In Fig. 6 there is shown a schematic view of one embodiment of a rotatable rum 220 according to the present invention.
Preferably the rotatable drum 220 is perforated with perforations 245. The perforations 245 enables separation of methanol-monomer solution from the remaining textile after depolymerization reaction and potential subsequent steps, i.e. draining and spin drying.
The perforations 245 of the rotatable drum 220 may be located in the mantle portion 246 of the rotatable drum 220. Further, the perforations 245 may be located on at least one of its gable portions 247. More preferably the rotatable drum is provided with perforations 245 in its mantle portion 246 and at least one of its gable portions 247. Still more preferably the rotatable drum 220 comprising perforations 245 in its mantle portions 246 and both its gable portions 247.
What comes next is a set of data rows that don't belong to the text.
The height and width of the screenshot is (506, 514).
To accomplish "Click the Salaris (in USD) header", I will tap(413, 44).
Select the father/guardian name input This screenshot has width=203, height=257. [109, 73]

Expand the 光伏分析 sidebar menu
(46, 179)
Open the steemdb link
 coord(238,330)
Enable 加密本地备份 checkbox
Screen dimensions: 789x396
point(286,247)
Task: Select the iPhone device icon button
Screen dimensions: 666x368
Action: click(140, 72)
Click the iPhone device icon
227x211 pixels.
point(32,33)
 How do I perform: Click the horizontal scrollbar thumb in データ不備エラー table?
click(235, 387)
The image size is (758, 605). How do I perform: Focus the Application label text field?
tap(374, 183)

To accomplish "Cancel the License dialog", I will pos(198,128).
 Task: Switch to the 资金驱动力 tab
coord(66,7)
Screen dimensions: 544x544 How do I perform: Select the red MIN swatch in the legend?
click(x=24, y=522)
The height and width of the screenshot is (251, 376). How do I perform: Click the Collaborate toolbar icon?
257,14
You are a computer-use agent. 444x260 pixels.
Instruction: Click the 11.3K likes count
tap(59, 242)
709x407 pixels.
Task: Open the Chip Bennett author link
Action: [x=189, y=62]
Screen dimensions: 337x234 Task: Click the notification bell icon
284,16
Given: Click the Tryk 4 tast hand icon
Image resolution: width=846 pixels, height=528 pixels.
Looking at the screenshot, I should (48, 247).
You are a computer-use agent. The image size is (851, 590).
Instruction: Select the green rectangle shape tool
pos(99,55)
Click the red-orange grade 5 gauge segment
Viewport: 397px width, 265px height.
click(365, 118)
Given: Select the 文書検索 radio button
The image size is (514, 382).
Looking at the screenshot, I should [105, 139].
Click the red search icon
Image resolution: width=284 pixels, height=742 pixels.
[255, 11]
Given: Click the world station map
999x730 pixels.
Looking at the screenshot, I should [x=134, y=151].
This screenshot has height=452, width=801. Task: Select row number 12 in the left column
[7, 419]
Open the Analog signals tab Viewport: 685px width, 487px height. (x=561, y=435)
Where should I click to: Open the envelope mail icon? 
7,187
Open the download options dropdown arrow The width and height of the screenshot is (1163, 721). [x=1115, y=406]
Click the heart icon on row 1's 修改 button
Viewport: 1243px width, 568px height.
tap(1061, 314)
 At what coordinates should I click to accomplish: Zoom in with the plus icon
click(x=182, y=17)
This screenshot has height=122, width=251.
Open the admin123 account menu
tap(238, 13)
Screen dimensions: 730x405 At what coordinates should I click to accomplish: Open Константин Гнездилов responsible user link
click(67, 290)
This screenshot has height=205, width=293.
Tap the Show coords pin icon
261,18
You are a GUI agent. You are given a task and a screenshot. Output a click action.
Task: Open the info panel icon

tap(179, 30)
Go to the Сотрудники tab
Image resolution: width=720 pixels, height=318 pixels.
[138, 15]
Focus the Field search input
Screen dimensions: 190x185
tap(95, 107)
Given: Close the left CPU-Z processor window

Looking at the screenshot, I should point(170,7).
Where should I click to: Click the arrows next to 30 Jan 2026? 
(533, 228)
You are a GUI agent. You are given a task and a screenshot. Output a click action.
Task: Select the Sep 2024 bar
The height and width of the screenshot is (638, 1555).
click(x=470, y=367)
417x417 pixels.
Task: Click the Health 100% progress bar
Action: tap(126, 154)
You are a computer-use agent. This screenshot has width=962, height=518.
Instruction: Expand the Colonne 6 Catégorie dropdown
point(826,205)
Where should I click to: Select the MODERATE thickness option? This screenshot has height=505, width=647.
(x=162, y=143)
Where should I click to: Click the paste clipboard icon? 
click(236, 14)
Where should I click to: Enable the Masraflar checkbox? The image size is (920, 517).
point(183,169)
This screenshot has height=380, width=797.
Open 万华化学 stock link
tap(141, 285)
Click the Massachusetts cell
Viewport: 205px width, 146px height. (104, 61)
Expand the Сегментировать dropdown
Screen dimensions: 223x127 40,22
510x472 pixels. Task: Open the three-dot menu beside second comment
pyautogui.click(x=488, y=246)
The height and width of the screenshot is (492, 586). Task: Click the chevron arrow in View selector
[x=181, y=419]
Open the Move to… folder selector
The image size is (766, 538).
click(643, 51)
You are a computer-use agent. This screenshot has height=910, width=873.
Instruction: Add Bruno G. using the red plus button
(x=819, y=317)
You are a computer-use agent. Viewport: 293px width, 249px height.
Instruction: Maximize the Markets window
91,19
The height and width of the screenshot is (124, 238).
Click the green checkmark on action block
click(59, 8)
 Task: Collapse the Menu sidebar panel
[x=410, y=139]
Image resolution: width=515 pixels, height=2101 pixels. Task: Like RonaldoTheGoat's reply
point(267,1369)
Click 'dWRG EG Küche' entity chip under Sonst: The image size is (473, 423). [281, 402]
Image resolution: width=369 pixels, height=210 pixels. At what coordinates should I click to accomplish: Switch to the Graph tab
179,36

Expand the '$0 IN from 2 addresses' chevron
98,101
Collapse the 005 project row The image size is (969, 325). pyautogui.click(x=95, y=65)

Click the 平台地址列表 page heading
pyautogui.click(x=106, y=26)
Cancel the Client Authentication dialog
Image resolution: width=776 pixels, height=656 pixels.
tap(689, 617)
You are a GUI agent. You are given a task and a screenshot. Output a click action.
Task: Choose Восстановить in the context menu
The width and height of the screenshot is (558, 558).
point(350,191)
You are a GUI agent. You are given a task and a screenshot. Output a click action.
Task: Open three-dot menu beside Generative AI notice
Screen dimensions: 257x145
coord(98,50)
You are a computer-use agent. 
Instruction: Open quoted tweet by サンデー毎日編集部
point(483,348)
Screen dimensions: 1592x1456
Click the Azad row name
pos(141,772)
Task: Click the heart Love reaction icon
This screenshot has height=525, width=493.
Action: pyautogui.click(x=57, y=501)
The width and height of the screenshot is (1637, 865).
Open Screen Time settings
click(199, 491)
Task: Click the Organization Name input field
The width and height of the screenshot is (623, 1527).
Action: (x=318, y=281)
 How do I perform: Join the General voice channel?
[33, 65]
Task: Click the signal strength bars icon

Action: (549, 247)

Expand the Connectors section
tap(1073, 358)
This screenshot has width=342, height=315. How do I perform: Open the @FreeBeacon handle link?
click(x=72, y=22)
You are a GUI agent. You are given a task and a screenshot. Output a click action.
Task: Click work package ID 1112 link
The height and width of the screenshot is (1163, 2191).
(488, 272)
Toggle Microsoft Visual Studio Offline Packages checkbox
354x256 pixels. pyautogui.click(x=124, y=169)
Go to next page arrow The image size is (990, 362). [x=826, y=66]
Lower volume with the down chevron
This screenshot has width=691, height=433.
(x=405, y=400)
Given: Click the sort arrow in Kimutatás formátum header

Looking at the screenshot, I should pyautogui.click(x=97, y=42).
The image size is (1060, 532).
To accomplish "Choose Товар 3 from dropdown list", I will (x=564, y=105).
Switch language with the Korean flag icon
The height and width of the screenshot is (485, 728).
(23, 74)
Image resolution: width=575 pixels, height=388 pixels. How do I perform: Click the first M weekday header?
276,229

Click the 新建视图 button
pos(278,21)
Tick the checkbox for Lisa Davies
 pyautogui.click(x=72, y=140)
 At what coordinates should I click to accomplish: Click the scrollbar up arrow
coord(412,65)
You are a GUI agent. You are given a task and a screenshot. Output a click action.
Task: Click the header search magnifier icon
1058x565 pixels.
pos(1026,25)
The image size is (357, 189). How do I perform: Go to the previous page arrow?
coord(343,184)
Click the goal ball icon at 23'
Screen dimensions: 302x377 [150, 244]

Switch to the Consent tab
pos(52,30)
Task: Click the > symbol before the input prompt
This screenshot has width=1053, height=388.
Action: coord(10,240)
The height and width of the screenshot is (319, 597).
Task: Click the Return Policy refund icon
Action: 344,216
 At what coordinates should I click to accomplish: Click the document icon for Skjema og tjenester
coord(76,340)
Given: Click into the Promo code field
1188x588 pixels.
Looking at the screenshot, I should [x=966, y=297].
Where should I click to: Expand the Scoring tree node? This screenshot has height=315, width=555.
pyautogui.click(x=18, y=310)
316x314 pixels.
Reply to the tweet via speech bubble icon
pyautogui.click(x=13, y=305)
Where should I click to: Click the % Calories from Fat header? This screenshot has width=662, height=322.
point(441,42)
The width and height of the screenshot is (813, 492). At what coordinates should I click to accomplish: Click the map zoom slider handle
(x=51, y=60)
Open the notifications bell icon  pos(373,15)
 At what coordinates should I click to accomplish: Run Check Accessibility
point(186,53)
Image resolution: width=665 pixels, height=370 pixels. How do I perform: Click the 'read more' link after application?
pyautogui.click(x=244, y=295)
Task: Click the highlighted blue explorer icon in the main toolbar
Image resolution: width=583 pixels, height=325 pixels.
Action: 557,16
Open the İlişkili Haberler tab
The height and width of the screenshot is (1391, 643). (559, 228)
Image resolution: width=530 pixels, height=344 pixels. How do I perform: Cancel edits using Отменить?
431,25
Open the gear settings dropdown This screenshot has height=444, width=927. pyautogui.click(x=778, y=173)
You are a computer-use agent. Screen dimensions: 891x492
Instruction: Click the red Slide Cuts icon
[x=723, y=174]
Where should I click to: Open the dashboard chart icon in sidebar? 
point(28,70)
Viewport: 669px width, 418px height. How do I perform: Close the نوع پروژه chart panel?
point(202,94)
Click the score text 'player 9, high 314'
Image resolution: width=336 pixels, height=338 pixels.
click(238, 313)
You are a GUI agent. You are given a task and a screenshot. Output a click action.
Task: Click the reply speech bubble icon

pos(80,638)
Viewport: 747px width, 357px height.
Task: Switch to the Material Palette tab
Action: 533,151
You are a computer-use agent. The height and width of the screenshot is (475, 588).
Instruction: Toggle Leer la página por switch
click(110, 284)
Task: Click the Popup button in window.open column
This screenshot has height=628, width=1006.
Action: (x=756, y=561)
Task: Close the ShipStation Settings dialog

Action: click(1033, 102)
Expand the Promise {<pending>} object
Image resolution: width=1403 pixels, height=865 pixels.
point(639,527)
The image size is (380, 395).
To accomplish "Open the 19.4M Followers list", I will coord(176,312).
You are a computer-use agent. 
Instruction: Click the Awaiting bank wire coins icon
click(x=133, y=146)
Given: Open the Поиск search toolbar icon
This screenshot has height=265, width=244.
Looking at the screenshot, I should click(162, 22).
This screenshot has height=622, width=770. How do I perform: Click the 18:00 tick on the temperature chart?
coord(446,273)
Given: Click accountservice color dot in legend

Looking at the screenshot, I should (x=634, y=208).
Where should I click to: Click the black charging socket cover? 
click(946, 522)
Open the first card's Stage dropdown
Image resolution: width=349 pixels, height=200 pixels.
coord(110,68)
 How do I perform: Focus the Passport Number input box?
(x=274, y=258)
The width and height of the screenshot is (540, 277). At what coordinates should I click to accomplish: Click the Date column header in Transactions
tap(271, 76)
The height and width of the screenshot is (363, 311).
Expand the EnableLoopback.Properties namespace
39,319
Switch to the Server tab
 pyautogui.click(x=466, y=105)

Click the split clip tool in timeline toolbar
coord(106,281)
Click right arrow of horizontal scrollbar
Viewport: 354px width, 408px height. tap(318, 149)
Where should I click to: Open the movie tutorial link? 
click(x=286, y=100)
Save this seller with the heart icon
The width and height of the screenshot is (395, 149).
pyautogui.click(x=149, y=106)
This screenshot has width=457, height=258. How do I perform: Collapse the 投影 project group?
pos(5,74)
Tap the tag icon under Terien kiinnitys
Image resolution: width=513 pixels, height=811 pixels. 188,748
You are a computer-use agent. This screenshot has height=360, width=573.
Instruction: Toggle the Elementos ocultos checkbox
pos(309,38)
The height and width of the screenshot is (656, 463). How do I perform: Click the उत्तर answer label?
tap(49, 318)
In Fig. 7 there is shown a schematic side view of one embodiment of the reactor unit 210. The reactor unit 210 comprises the pressure vessel 235. Heating means 230 are as an example arranged in the space between the pressure vessel 235 and the rotatable drum 220. Such as at least partly in a space between the housing 235 and a mantle 246 of the rotatable drum 220.
A shaft, coinciding with the axis A, extends into the reactor unit 210 to enable rotation of the drum 220. A motor, not shown in Fig.7, is connected to the shaft for the purpose of rotating the drum 220.